The sublime angles and curves of the most elegant Eugene Printz (1889-1948) 1930’s table at the Dutko Gallery.
I love the scale of this 10,000 year fossilised walrus skull at Peter Petrou, which remarkably retains its original lower jaw.
The utterly appealing, ultimate bachelor pad at Rose Uniacke‘s stand.
I was then desperate to go to the Royal Academy to see the Abstract Expressionism exhibition, as it is one of my favourite art movements. I find it hard to believe that there hasn’t been a collective exhibition since 1959. If you’ve ever questioned the validity of modern art, abstract expressionism is sure to overthrow any ambivalence.
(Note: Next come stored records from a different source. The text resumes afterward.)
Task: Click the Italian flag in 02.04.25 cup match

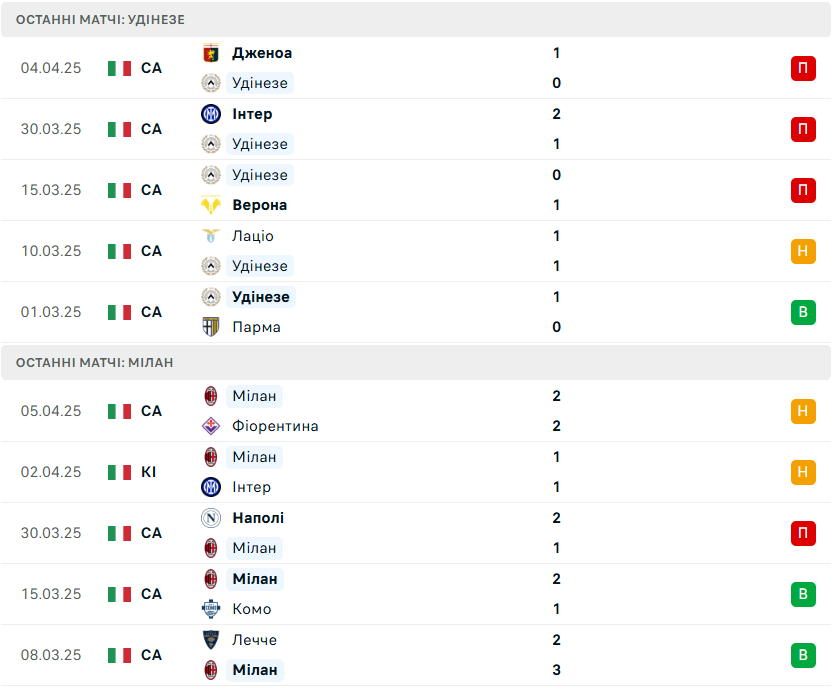Action: [120, 472]
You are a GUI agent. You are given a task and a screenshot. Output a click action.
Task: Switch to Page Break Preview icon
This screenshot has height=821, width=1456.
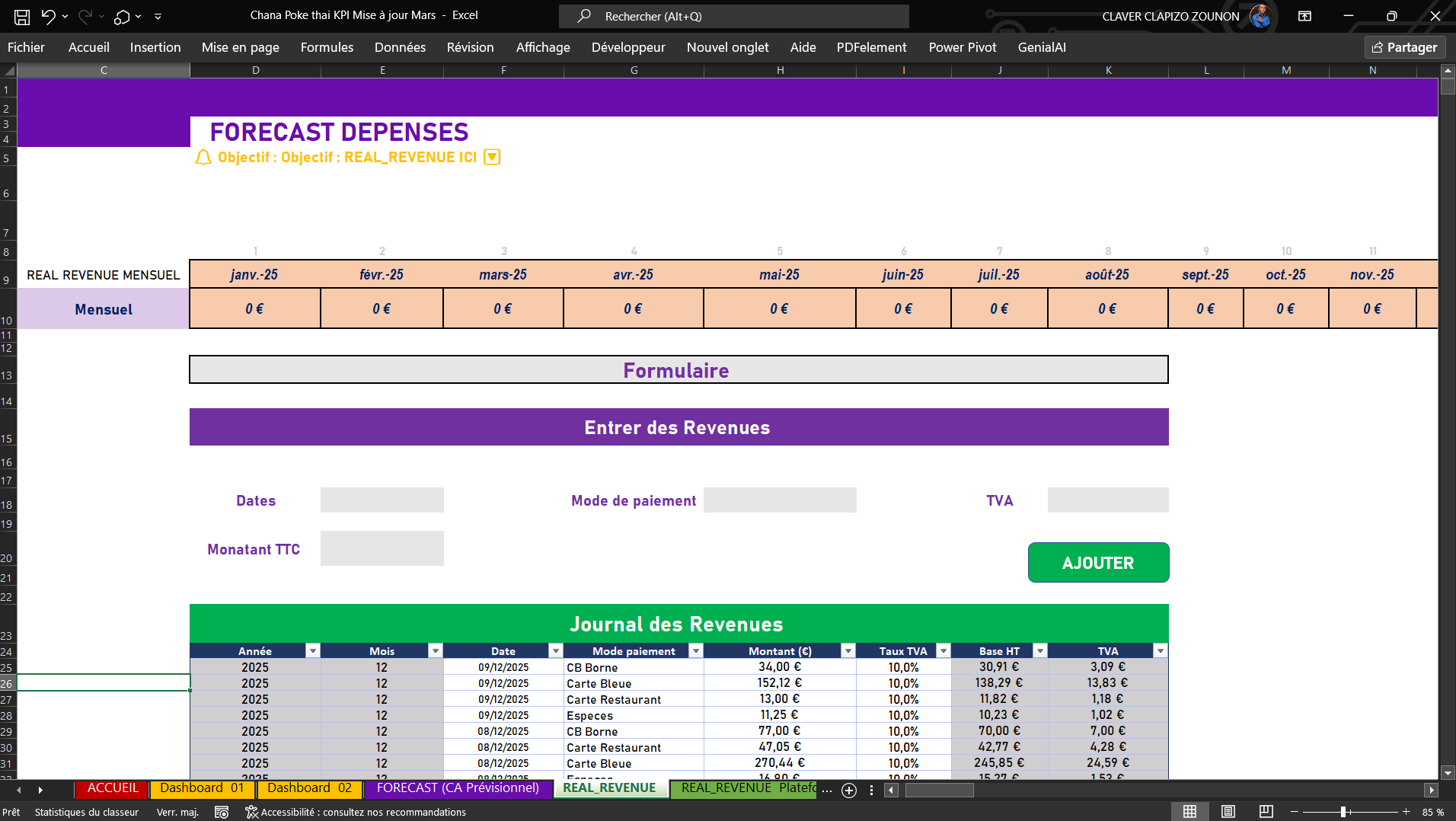[1266, 812]
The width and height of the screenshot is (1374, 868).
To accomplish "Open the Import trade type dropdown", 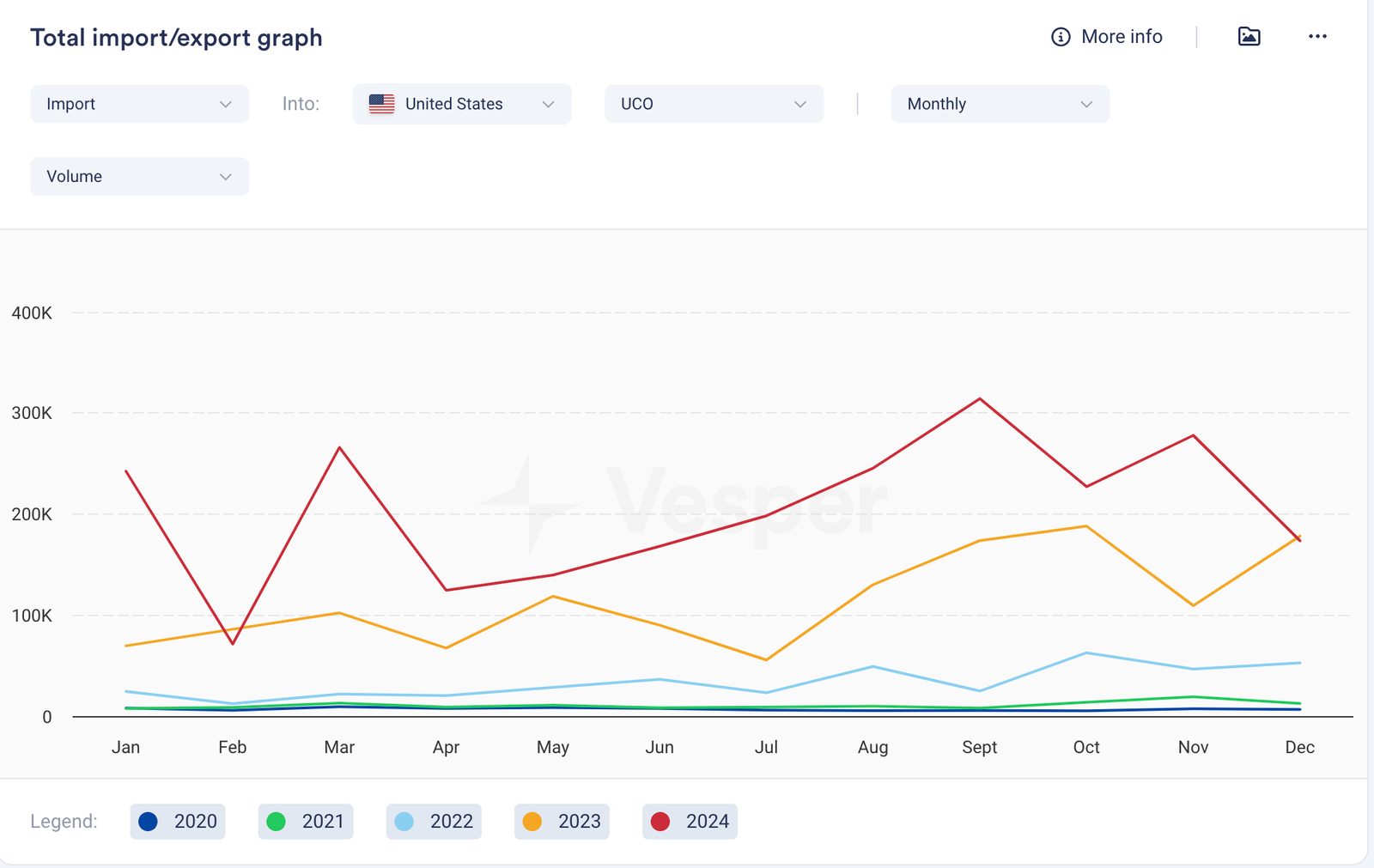I will pyautogui.click(x=139, y=104).
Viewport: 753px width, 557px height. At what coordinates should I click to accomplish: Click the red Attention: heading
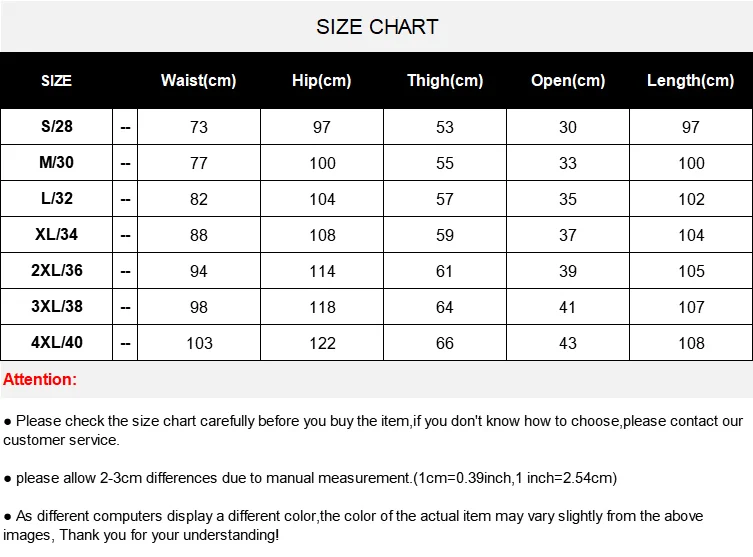pos(40,379)
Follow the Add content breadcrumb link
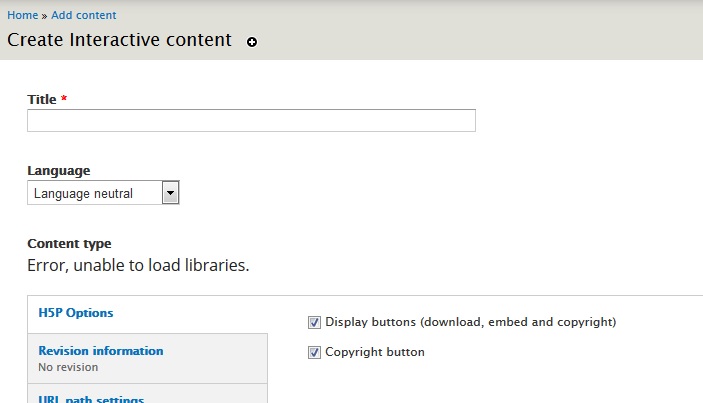The height and width of the screenshot is (403, 703). (x=83, y=15)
If I could have one painting it would be this, with the personification of layer and texture and a real sense of interaction with the canvas.
As an antique dealer I’ve always loved to play with scale, and there is nothing to match the scale of these powerful masterpieces that grew from decades of overwhelming oppression: the Great Depression, two World Wars, the Spanish Civil war and the encroaching Cold War. Coupled also with a surge of great energy, freedom and increasing self confidence, America began to place it’s mark as a global power. This is reflected in the enormous scale of the paintings, representing an industrial age where everything was big and growing! Cadillacs with huge fins. A new era of Jazz. Film Noir.
Another one of my favourite Pollock’s in the show, Number 7 (1952)
Each artist very much defined his own identity; a collective of individuals sharing an energy, determination and vision to create ‘the language of the emotions’ of the human condition. (Life, death, abjection, transcendence, liberation)
The show pays homage to many artists including the four pioneers of Abstract Expressionism: Pollock, Still, De Kooning and Rothko. The memory of the experience of seeing my first Rothko in the Tate modern when I was a teenager has never left me. It was monumental, not just in the actual reflection of the scale of the work, but in the actual experience of viewing it. You are part of the experience. It engulfs and forces you to react and feel.
Willem de Kooning was the other big one for me. I love his series of Women as landscapes in the show.
Clifford Still’s ‘PH 726′ is one of the most beautiful paintings in the show. A lot of my love for particular paintings is because of the palette.
Robert Motherwell (1915-1991) “ At 5 in the Afternoon” 1948-1949
Even though I remember Robert Motherwell’s work as being enormous, clearly not all works within the movement involved huge scale. Motherwell reflects the catastrophe of the Spanish civil war, honouring it with his work so that it will never be forgotten. This is a show I will never forget.